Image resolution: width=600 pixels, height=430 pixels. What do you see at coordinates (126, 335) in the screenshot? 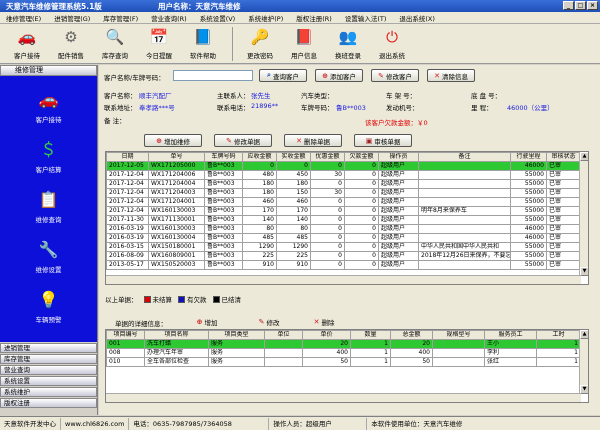
I see `detail-column-header: 项目编号` at bounding box center [126, 335].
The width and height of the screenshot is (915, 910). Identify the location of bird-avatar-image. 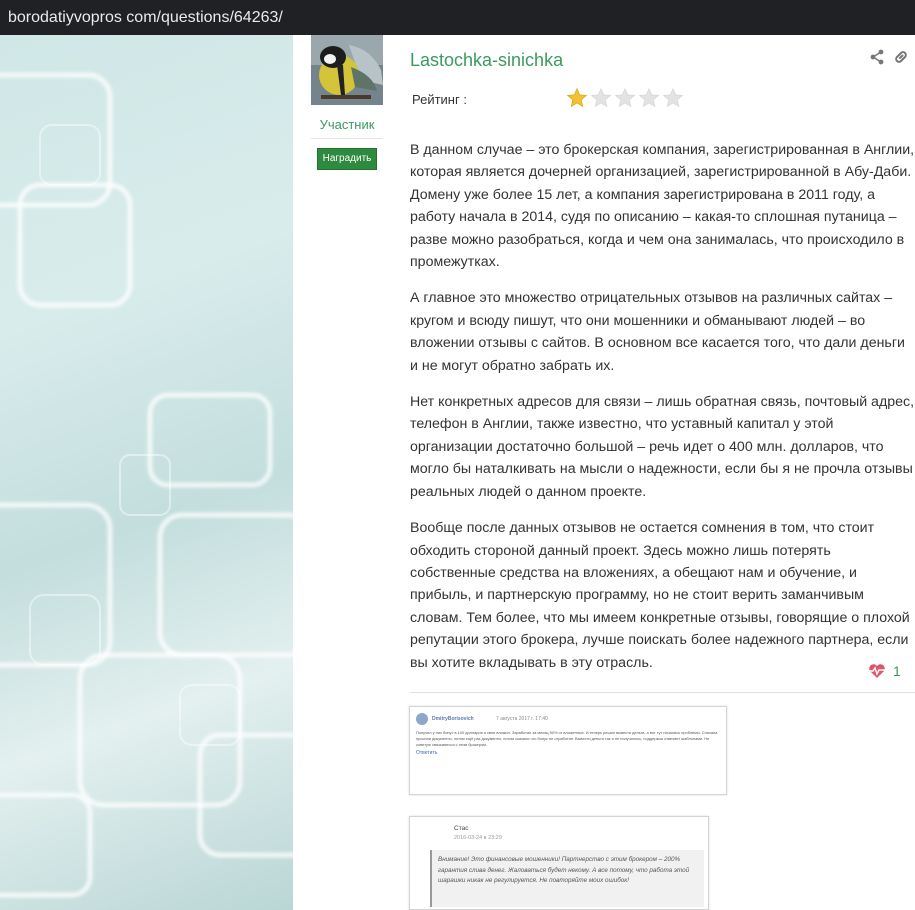
(347, 70).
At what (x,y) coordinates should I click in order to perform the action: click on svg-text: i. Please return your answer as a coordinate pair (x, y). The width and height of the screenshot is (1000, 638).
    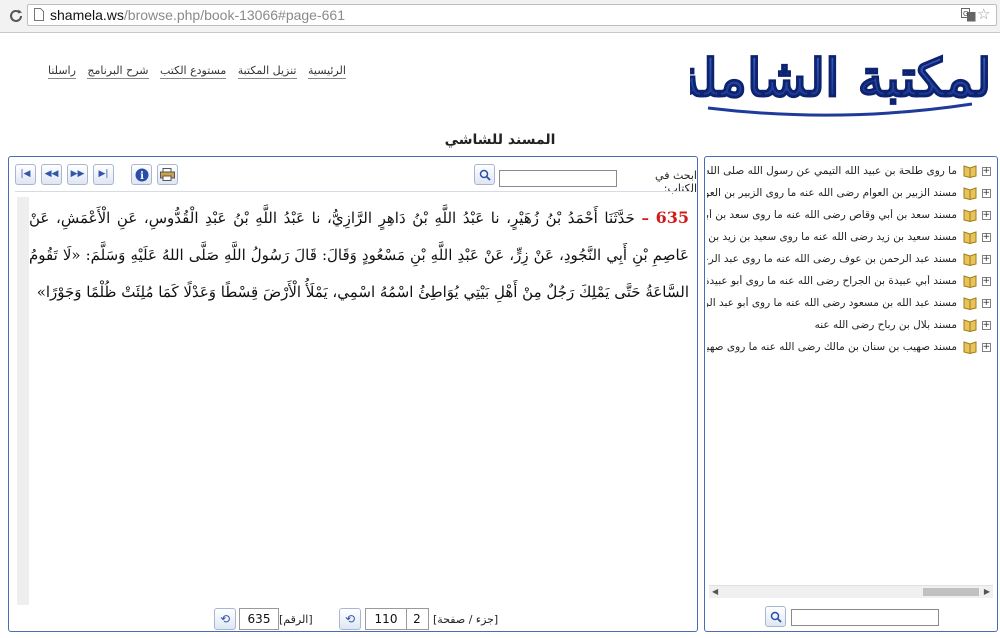
    Looking at the image, I should click on (142, 176).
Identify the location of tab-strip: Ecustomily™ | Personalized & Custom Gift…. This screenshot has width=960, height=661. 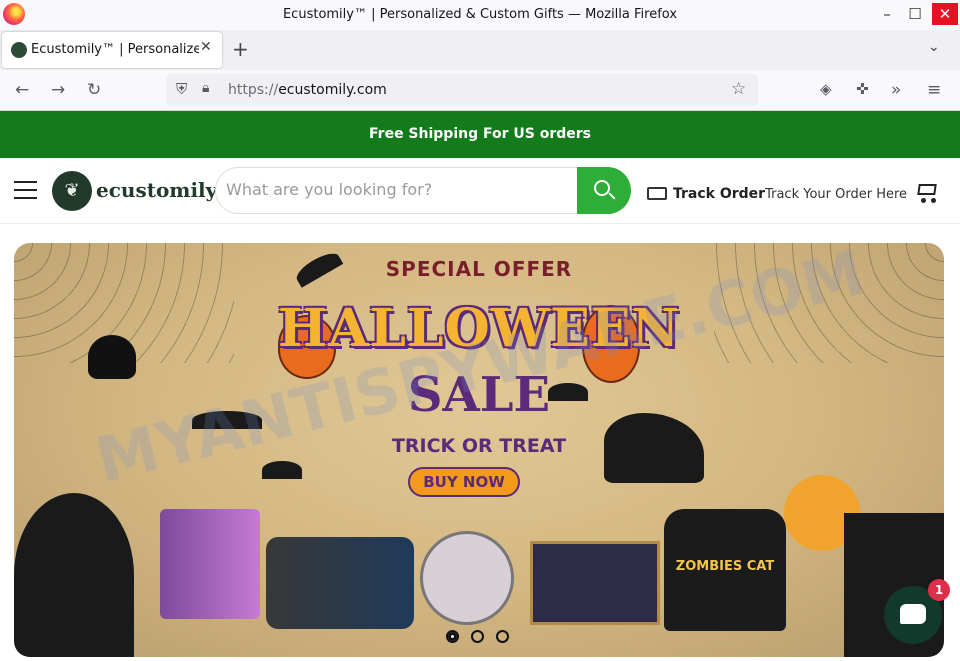
(480, 50).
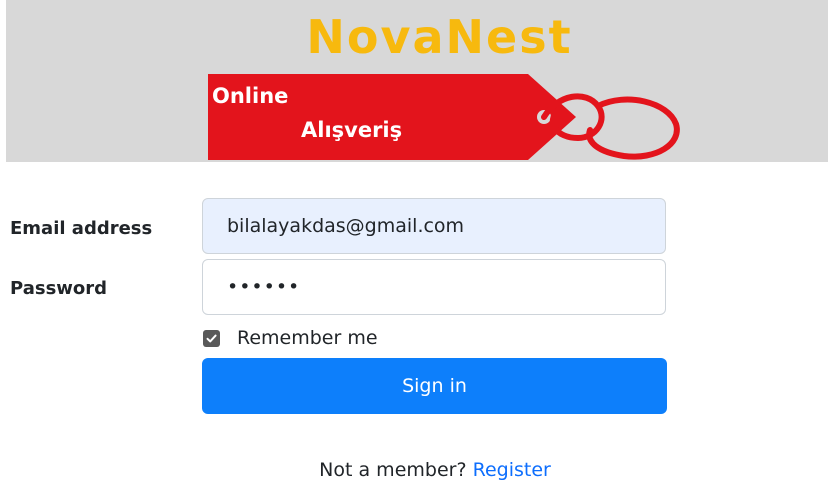 This screenshot has height=486, width=828. Describe the element at coordinates (59, 288) in the screenshot. I see `password-label: Password` at that location.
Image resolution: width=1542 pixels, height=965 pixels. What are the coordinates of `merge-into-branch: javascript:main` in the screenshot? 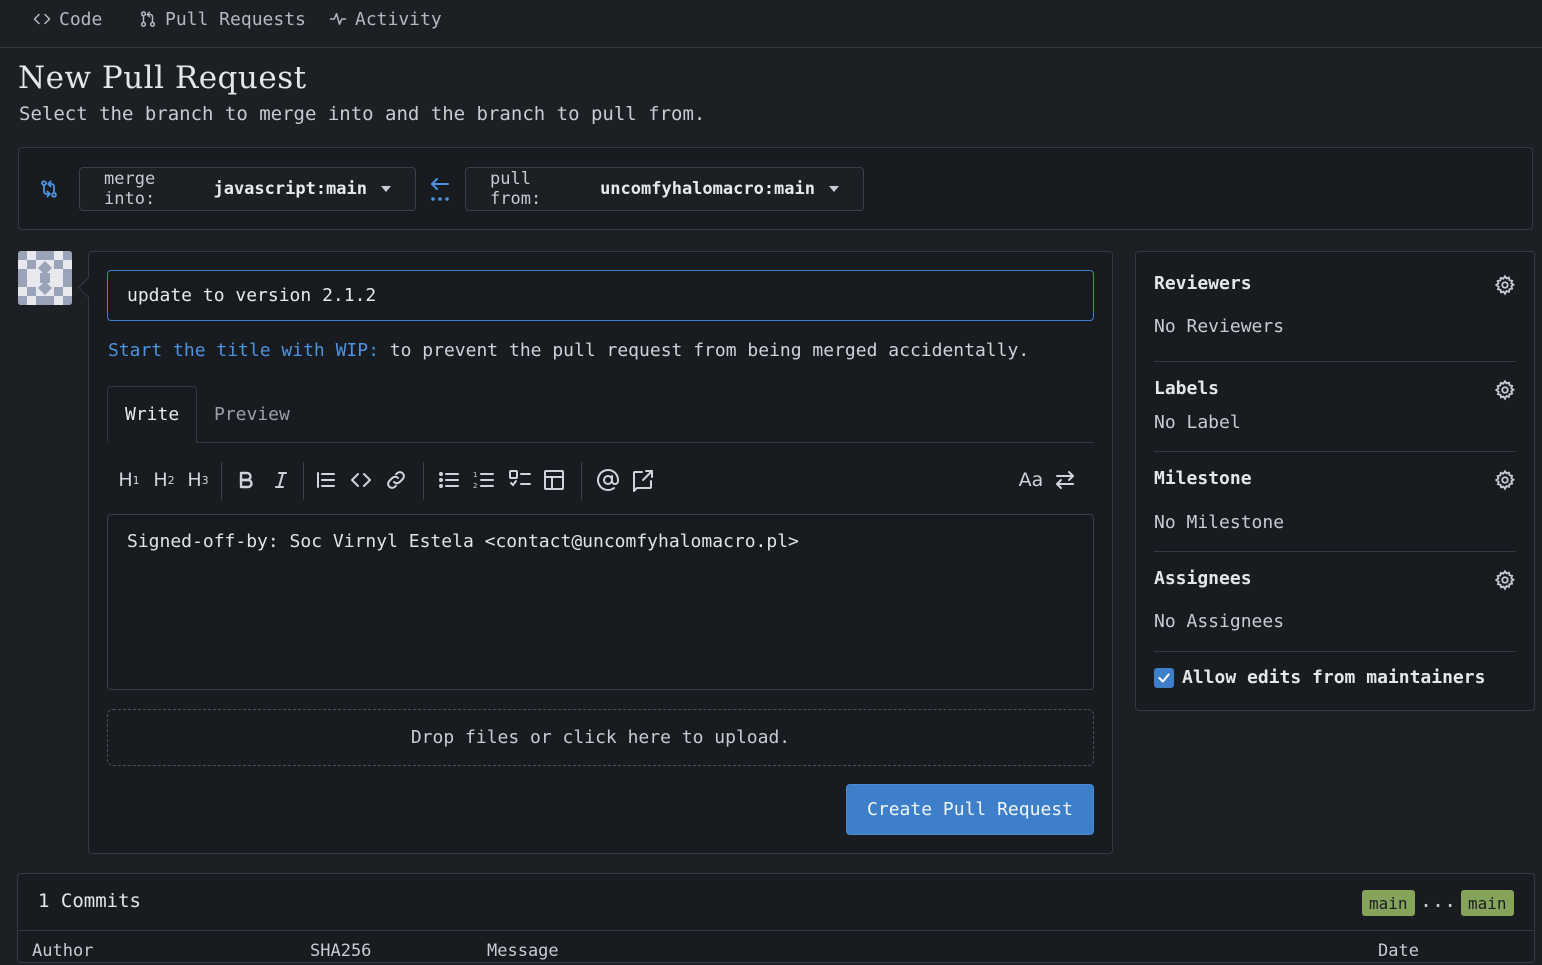 It's located at (290, 189).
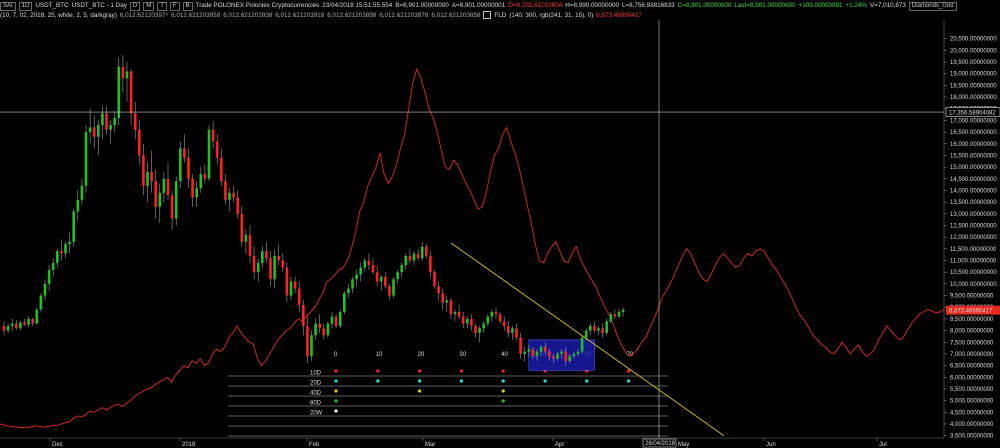 Image resolution: width=1000 pixels, height=448 pixels. Describe the element at coordinates (974, 238) in the screenshot. I see `y-tick-label: 12,000.00000000` at that location.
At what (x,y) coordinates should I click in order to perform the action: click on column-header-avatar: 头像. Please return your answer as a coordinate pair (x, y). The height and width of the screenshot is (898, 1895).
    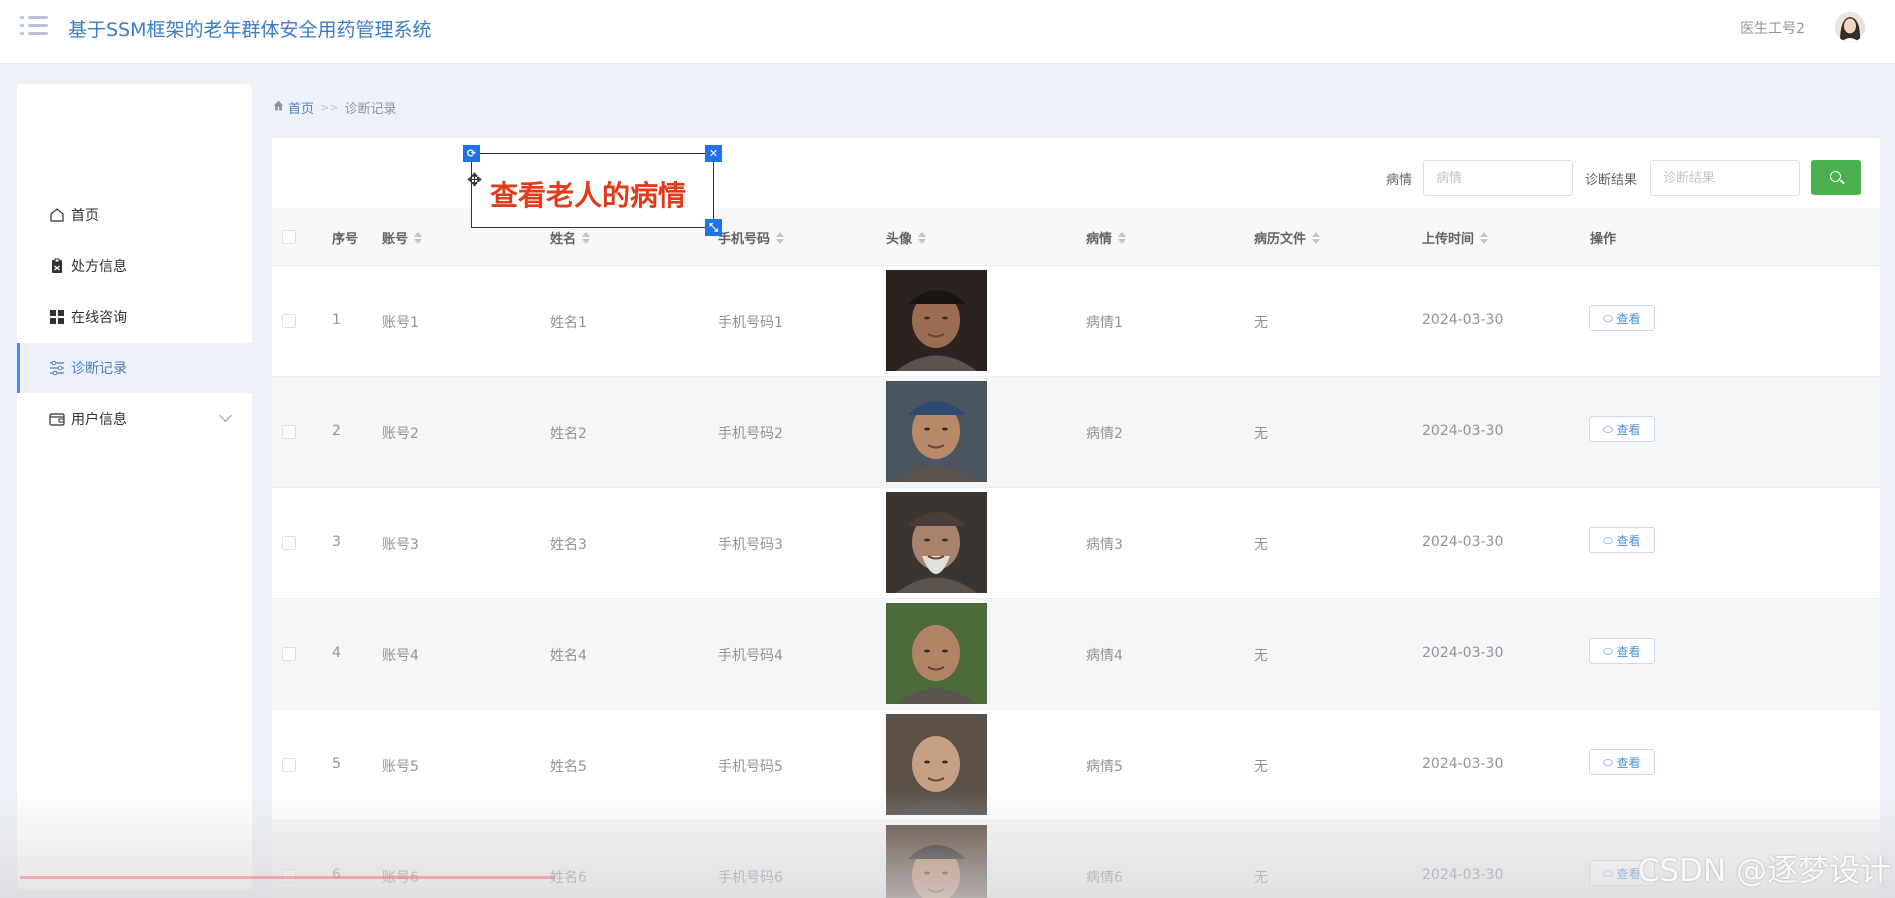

_ _ _

Goal of the exercise
Update the part of the material that opens with the line containing "Identify the location of tab-strip: Ecustomily™" and closes with the line containing "This screenshot has height=486, width=828." by replacing "Personalized" with "Customized", keeping everything else unchanged and leaving the pictures out.

Exercise response
Identify the location of tab-strip: Ecustomily™ | Customized & Custom Gift…. This screenshot has width=960, height=661. 
(480, 50).
 This screenshot has height=486, width=828. Describe the element at coordinates (59, 288) in the screenshot. I see `password-label: Password` at that location.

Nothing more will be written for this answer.